| Requirement |
Copy out each line of the data that contains "will".

···

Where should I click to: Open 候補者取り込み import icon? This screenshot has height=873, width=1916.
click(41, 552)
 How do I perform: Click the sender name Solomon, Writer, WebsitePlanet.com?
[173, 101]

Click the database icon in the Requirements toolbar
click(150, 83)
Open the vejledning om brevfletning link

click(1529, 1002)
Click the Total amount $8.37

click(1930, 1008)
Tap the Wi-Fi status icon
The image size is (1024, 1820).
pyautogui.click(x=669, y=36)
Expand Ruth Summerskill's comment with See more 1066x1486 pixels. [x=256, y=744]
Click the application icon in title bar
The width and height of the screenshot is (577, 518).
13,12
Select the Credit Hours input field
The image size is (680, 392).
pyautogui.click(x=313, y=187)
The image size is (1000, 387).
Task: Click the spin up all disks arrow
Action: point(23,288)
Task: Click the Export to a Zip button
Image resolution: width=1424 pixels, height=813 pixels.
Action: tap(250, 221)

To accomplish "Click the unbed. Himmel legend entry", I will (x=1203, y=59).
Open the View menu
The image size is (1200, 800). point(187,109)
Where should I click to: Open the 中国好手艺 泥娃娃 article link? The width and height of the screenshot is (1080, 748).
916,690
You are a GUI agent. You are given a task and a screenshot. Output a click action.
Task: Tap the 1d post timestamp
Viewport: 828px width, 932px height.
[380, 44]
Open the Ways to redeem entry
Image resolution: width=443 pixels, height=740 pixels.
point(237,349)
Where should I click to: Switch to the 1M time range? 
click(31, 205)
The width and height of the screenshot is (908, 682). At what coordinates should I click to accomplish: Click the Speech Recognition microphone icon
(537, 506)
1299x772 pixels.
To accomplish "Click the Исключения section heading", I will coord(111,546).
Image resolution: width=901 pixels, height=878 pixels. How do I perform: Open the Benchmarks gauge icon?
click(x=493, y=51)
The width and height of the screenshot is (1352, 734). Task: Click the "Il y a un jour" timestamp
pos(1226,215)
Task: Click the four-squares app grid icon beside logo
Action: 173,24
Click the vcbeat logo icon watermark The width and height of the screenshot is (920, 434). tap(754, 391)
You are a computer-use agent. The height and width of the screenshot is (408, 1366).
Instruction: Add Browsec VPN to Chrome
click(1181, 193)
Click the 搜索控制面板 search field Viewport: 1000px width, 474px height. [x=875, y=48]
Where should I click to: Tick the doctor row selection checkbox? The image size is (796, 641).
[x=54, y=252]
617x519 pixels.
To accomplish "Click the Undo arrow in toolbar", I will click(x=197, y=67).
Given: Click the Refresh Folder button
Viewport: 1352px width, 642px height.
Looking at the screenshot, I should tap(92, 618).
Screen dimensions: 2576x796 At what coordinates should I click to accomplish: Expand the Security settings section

···

| Output below |
To accomplish "Click the unbed. Himmel legend entry", I will (x=1203, y=59).
To accomplish "Click the Исключения section heading", I will coord(111,546).
To accomplish "Click the Undo arrow in toolbar", I will click(x=197, y=67).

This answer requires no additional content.